Good and Perfect Gifts

“The giver of every good and perfect gift has called upon us to mimic
His giving, by grace, through faith, and this is not of ourselves.”

Greek bishop and Saint, Nicholas of Myra, was born on this day in 270. (died 343).

Nicholas’ heart for giving and charity is the basis for the modern day version of Santa Claus due to his legendary habit of secret gift-giving.

I try to give what I can.

Truth is, these days it’s easier for me to give more of my time than it is cash.

Mug Shots
(click the pic)

Don’t get me wrong, we have everything we need. There’s just not a lot of walkin’ around money.

Fortunately, I’m not in the market to buy a politician.

I do give a lot of my time. Currently, a lot of that is going to the theater community, or the Interwebz.

Perhaps I could use some redirection. I was reminded last week on Facebook that in 2010, I was in New Orleans helping to build a fence for a daycare center. It was the second of my post-Katrina reconstruction trips.

I have pondered how I can give like that again. No, I’m not really looking for suggestions. I just need to spend some time with that thought.

We do try to give monetarily when we can.

We are not, however, generous to a fault.

I’ve told my wife that I’m all for giving away all of the excess clutter in our house…the attic…the garage…the son’s bedroom?

Too far?

While that may be less out of a spirit of generosity than it is a desire to get rid of crap we don’t use or need, there’s a recognition that perhaps someone, somewhere could use the stuff.

I’m not inclined to get all preachy about how Americans have too much money and stuff. There are people in this country who are really struggling.
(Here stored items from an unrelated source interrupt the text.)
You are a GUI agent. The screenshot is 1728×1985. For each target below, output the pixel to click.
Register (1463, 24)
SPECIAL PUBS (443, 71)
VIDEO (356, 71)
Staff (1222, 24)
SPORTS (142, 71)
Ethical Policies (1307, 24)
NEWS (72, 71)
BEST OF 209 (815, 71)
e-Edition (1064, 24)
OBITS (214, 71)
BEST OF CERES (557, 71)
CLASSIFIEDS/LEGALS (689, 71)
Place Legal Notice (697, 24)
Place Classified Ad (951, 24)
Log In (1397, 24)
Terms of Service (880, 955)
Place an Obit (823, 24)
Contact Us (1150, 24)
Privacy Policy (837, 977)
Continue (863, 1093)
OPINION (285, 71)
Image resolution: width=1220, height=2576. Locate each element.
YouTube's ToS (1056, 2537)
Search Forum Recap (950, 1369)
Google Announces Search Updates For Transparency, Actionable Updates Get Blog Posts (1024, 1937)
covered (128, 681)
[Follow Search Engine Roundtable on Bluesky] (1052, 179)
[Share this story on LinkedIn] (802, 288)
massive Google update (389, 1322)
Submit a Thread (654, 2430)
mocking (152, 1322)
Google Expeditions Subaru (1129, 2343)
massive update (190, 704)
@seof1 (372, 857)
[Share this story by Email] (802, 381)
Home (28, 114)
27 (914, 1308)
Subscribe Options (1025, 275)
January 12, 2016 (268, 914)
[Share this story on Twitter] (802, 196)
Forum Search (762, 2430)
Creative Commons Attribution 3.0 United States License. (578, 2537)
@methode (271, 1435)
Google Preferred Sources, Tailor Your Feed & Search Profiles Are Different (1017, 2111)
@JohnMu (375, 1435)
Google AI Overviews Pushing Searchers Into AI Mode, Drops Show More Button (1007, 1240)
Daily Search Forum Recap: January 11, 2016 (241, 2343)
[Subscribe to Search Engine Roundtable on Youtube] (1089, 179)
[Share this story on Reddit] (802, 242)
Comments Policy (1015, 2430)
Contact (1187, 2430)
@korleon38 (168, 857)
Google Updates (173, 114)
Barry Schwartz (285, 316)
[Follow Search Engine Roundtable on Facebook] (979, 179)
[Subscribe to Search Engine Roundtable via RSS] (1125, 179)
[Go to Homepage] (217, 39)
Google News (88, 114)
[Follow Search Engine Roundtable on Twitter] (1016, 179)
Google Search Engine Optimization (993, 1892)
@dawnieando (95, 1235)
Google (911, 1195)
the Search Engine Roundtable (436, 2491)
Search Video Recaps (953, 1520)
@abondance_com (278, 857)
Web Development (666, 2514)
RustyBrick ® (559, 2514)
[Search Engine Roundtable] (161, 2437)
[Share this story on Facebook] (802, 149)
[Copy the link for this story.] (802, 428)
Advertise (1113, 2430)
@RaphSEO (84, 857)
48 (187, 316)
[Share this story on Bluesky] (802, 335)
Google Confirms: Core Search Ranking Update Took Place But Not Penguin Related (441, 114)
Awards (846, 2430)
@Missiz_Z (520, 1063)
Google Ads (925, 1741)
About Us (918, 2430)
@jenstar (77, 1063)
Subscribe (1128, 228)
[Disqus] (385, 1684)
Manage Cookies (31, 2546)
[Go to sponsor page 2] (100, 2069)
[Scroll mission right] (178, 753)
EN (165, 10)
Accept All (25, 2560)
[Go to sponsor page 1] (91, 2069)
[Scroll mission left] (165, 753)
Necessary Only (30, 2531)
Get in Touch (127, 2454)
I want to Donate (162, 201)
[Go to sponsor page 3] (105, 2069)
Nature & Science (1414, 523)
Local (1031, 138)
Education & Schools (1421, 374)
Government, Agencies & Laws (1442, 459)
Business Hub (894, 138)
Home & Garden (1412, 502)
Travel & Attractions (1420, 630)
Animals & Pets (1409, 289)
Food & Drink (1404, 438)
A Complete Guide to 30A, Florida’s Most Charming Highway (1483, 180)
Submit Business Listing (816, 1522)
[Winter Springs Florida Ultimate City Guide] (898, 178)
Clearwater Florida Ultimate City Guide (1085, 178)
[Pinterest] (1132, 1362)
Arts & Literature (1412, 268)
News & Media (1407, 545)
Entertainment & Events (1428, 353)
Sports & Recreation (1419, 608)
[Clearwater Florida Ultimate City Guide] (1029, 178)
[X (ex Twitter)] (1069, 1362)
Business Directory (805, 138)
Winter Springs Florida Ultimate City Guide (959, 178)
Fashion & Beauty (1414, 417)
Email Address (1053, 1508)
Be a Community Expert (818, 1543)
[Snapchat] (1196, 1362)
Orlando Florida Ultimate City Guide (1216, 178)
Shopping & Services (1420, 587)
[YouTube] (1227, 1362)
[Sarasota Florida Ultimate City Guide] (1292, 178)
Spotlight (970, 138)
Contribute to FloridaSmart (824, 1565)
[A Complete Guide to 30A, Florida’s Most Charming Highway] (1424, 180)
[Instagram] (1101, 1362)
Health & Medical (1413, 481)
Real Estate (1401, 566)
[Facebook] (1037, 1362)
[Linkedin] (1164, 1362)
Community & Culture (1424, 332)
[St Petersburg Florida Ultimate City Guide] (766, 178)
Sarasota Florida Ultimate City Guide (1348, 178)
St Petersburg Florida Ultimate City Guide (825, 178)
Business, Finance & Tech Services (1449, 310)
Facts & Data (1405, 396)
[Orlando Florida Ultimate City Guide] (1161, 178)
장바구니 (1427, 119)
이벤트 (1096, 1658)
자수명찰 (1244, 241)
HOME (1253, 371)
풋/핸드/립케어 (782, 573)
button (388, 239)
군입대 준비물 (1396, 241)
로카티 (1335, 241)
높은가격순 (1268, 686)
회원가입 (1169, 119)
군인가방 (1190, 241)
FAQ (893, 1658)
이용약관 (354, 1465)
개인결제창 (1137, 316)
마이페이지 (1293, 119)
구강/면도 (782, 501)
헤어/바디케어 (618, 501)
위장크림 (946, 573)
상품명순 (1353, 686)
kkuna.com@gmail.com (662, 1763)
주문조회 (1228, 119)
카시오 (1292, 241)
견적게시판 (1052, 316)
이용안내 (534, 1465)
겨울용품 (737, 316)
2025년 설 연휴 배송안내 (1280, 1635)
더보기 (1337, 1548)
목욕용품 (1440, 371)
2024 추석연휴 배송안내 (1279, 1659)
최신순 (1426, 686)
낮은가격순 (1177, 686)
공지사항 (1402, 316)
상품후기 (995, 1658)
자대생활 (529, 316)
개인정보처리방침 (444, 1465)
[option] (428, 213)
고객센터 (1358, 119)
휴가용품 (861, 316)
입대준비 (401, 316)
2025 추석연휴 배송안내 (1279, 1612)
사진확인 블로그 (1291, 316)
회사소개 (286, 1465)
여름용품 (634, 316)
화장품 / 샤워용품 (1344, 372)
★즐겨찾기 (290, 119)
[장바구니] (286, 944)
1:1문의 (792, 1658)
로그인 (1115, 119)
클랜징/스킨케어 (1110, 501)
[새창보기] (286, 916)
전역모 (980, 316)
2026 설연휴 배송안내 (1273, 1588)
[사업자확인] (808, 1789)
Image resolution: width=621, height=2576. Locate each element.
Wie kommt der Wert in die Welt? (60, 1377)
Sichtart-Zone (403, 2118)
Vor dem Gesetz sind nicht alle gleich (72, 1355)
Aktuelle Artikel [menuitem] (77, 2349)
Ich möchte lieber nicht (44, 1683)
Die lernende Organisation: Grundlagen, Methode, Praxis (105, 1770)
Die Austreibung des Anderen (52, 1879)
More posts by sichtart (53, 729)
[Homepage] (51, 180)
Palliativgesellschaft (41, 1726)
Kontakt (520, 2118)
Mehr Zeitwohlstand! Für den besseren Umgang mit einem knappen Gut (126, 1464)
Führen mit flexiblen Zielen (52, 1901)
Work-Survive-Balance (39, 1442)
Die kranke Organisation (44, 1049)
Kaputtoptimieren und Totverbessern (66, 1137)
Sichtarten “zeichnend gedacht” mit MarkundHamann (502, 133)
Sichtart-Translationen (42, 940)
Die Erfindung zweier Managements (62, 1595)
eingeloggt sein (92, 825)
Still, on the world scale…well…

I have a tendency to think I’d be much more generous if I won the Lottery or Publisher’s Clearinghouse.

“Really, Lord, I’ll give a lot of it away.”

I don’t think it works like that.

And, having more isn’t always the solution to being generous or being happy.

I don’t know if Janis ever got her Mercedes. If she did, it didn’t seem to make her happy.

Too harsh? Maybe But the money and the stuff isn’t going to make us happy.

What’s that country song? Money can’t buy happiness, but it’ll buy me a boat.

I don’t want a boat.

And, we don’t need money to be generous.

That story is clear in Scripture when Jesus talks about the woman who gave all she had.

My in-laws didn’t have a lot of money. Both had to retire early due to medical reasons. But they gave of their time and talents. My mother-in-law was an incredible cook and baker. She would frequently have an extra loaf of bread to bless someone at church, or a neighbor.

We all have different resources. Some are more able to give financially, and those who can, should. Some can give of time, or talents.

Giving is as much, or more, for our own benefit as it is for the recipient.

More blessed and all that…

There’s a part of me that wants to scream that I’m doing all that I can, that I have nothing left to give. I don’t think that’s true for any of us.

I think we can all give more.

And, if you’ll spare me a moment of personal privilege, I do not mean to that we need to give more to the government for the purpose and redistribution. That never works efficiently. Never.

That’s first hand knowledge from someone who worked as a social worker in one of the poorest counties in the state, and who worked in social service policy at both the state and federal level.

Jesus told us to be generous. But he never told us to channel that generosity through the government. While we’re on it, he never told us to rely on the government for anything.

Any. Thing.

There’s a whole ‘nother post, or sermon, or rant that could be brewing in there, but just let that sink in.

We all give in different ways. But we all should consider how to be giving.

Nicholas understood that.

I’m trying to.

In other news, American singer-songwriter, musician, and producer, Sly Stone, was born on this day in 1943.